One of America's greatest physicians, William Osler, begins publication of his seven-volume opus, Modern Medicine, Its Theory and Practice, in 1907.
In 1901 Dr. Francis Randolph Packard publishes his monumental History of Medicine in the United States, which sparks the development of medical historiography in America.
Surgeon Roswell Park, who had played a major role in bringing antiseptic surgical techniques from Europe to the United States, treats President William McKinley after he is shot at the Pan-American Exposition in Buffalo, New York, in 1901.
Dr. William Allen Pusey develops techniques for using X rays in the treatment of Hodgkin's disease and various skin diseases.
In 1903 Dr. Niles Oliver Ramstad cofounds the second oldest group medical practice in America in Bismark, North Dakota, and starts a hospital in that city two years later.
In 1908 military physician Frederick Fuller Russell begins to demonstrate the value of typhoid fever vaccination, first in the army and then in the civilian population.
Biologist William Thompson Sedgwick continues his studies of sewage disposal that make him a leader in sanitation engineering in the United States.
In 1901 Dr.
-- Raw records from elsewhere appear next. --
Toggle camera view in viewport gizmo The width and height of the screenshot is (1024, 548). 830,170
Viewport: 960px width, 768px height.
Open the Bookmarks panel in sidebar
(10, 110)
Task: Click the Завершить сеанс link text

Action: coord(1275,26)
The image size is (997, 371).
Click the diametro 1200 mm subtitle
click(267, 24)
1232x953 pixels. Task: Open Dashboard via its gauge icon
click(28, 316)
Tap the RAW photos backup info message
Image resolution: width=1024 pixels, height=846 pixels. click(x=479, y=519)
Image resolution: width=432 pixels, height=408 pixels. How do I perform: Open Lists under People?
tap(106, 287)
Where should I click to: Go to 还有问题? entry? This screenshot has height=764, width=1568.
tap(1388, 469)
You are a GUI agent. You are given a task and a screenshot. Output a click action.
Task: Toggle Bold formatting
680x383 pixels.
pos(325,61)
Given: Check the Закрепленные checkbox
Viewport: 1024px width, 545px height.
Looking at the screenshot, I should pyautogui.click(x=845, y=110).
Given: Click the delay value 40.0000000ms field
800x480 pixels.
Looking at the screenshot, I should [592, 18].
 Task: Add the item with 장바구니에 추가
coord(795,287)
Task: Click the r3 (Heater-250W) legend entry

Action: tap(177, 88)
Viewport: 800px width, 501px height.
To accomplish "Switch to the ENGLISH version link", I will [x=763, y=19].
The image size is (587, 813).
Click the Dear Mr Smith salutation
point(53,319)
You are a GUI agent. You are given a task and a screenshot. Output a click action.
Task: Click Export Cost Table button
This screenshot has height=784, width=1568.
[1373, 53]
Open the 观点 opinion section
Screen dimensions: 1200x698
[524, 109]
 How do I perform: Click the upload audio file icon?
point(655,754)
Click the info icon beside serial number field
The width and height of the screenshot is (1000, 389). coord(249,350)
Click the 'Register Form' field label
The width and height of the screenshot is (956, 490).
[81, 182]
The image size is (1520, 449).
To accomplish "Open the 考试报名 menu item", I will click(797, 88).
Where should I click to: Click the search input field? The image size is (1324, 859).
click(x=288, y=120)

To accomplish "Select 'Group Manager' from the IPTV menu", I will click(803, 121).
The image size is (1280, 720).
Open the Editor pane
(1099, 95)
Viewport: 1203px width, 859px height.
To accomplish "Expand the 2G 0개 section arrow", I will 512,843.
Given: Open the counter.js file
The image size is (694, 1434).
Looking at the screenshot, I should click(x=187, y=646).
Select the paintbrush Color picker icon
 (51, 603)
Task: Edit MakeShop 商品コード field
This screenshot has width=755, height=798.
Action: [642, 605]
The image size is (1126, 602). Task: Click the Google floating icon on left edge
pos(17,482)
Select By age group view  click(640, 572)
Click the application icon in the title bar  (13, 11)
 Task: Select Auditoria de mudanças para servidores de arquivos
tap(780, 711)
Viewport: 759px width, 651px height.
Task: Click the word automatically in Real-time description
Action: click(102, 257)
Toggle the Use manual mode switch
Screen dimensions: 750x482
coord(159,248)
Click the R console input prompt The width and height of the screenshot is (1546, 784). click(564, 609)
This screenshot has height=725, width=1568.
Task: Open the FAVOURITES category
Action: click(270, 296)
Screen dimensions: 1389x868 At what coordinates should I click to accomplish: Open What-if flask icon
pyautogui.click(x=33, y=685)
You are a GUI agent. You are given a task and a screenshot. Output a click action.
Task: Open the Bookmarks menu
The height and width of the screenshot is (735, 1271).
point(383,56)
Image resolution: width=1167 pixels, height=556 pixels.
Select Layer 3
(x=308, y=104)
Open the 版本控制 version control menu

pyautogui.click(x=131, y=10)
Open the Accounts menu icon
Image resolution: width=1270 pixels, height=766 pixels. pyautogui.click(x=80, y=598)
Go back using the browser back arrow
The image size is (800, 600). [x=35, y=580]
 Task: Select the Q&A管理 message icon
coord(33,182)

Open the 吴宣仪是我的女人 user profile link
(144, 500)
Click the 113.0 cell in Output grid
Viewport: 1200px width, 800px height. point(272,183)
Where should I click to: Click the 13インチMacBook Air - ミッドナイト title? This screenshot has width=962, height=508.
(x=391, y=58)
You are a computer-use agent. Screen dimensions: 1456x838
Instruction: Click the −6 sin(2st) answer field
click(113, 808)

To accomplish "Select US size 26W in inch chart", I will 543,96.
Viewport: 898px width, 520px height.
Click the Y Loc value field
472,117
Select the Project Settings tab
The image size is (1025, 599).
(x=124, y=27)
Torald Hermann Sollmann begins a career of more than four decades at what is now Case Western Reserve University in Ohio and publishes the first extensive American pharmacology text. Sollmann and Dr. John Jacob Abel are probably the only two men who can truly be called "fathers" of pharmacology in the United States.
Beginning in 1906 Dr. Howard Taylor engages in five years of research on the group of diseases bearing his name and on the tick-borne Rocky Mountain spotted fever.
Beginning in 1904 Dr. Bertha Van Hoosen experiments with the use of "twilight sleep," a method of childbirth anesthesia using morphine and scopolamine. Three years later she begins a series of public lectures for women on hygiene.
Pathologist William Henry Welch continues his spectacular career at Johns Hopkins University. Among his innovations is the first pathology course in the United States based in a laboratory.